Arguments passed on to ggplot2::discrete_scale

name

The name of the scale. Used as the axis or legend title. If waiver(), the default, the name of the scale is taken from the first mapping used for that aesthetic. If NULL, the legend title will be omitted.

labels

One of:

  • NULL for no labels

  • waiver() for the default labels computed by the transformation object

  • A character vector giving labels (must be same length as breaks)

  • An expression vector (must be the same length as breaks). See ?plotmath for details.

  • A function that takes the breaks as input and returns labels as output. Also accepts rlang lambda function notation.

limits

One of:

  • NULL to use the default scale values

  • A character vector that defines possible values of the scale and their order

  • A function that accepts the existing (automatic) values and returns new ones. Also accepts rlang lambda function notation.

na.translate

Unlike continuous scales, discrete scales can easily show missing values, and do so by default. If you want to remove missing values from a discrete scale, specify na.translate = FALSE.

Given task: List every argument name that the text on ggplot2::discrete_scale arguments describes.

Source data:
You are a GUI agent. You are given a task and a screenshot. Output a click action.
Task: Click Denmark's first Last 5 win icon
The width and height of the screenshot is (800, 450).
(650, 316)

Response to the exercise: name, labels, limits, na.translate